Retype the lines of the listing below exactly, but only those from the one containing "How do I perform: Open" through the last line; pictures stay out.

Given information Block Start

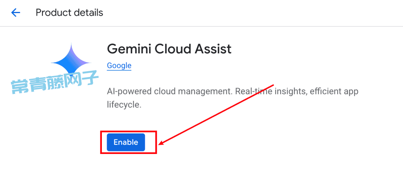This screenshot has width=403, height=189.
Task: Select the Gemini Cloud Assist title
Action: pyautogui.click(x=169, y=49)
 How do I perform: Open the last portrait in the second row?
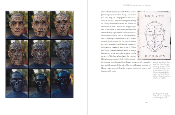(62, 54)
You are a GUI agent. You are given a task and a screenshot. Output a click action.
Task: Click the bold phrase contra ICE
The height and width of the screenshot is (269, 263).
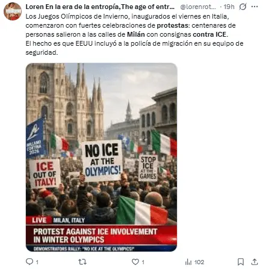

Given information Block End

• _Output_:
 How do I perform: Open the last portrait in the second row?
(62, 54)
You are a GUI agent. You are given a task and a screenshot. Output a click action.
Task: Click the bold phrase contra ICE
The height and width of the screenshot is (269, 263).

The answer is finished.